Building:Mackenzie, Room 2498
Department:School of Industrial Design


Tim Haats is an experienced product designer, entrepreneur, researcher, and educator with expertise in product development and small business management.  As an Assistant Professor in the School of Industrial Design at Carleton University, Tim utilizes his practical skills, knowledge, and passion for design and business to explore the relationship between design and entrepreneurship, and how emerging design practices support innovation.

Tim defines himself as a pracademic with active roles in both academia and professional practice.  He is a small corporate business owner in the service industry managing many organizational aspects from daily operations to strategic planning.  He is also a mentor and consultant for product design and entrepreneurship, working with students, inventors, and start-ups on different projects in various capacities.  With this, Tim approaches his research initiatives from a practitioner’s perspective with a focus on bridging practical and theoretical knowledge.  A large part of his work is dedicated towards fostering industry partnerships, building professional relationships, and continuing to strengthen the links between research, academics, and professional practice.


Tim’s research interests revolve around design, entrepreneurship, and business, and the emerging design practices that support innovation.  This includes topics such as design entrepreneurship, design thinking, business design, emerging technologies, design tools and methods, and intellectual property.  Currently, Tim’s focus is mainly on design entrepreneurship and emerging technologies.

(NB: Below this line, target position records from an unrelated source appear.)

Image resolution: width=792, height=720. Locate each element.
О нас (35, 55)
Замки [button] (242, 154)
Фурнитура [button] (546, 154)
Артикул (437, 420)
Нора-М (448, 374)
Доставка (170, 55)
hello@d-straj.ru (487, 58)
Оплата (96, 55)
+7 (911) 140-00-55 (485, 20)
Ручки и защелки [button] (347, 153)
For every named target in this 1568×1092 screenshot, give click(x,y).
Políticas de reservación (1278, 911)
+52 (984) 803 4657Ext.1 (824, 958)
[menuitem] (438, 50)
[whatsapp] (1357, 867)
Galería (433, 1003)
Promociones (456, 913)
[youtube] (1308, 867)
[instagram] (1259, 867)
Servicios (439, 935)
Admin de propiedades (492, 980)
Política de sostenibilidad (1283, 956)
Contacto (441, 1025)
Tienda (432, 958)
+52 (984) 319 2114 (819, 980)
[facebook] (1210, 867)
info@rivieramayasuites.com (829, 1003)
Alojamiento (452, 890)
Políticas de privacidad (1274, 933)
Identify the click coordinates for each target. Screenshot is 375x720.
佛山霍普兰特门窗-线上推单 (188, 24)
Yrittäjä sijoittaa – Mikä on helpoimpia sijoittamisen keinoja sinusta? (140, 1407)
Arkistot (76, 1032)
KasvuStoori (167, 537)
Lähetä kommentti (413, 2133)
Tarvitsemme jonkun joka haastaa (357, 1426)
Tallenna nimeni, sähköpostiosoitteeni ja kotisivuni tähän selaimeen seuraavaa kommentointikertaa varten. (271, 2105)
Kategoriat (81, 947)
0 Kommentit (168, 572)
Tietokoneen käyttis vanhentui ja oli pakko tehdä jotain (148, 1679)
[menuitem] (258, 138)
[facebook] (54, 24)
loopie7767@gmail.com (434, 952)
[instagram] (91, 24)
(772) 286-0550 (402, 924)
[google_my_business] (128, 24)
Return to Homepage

Within the topic of design entrepreneurship, Tim is working towards understanding the dynamics of venture start-ups and how design can play a critical role in the development of successful small businesses.  He is also trying to understand what makes designers entrepreneurial and how to foster more designer-founders in support of innovation and economic development.

Within the topic of emerging technologies, Tim is exploring the use of Extended Reality (XR) – including Virtual Reality (VR), Augmented Reality (AR), and Mixed Realty (MR) – within industrial design practice, and how these technologies can support product development through forms of collaboration, communication, prototyping, and testing.  This includes understanding how professional designers are currently using these technologies, but also investigating new opportunities that will enhance the design process.  Furthermore, Tim is exploring the development of new technology applications.  This work is being done in collaboration with businesses and organizations who are innovating within their respective industries.

Research Projects

Designing for HyFlex Teaching & Learning


The COVID-19 pandemic has pushed Universities and Colleges to explore new ways of delivering education.  One such strategy has been to implement the hybrid-flexible (HyFlex) teaching model which allows for simultaneous face-to-face and online instruction and learning.  With the rapid rollout of HyFlex learning spaces, it quickly became evident that there is much room for improvement.  This research project explores the pain points of HyFlex to identify opportunities for new design solutions.  It investigates new technological interventions that will enhance the effectiveness of the HyFlex model, ultimately improving stakeholder experiences within the teaching and learning environment.
XR Technologies for Industrial Design Practice


Advancements in technology and digital tools are providing industrial designers with new opportunities to enhance their design capabilities.  This research project explores these opportunities to understand how emerging Extended Reality (XR) technologies are shaping the modern industrial design practice, and how they can be integrated into the product development process most effectively.
Designers’ Entrepreneurial Intentions


What makes a designer entrepreneurial?  To answer this question, we need to understand the designer’s aspirations, motivations, and intentions; we need to understand the designer’s state of mind towards entrepreneurship.  This research project explores these factors from various perspectives to identify key considerations for fostering entrepreneurial activity amongst industrial designers.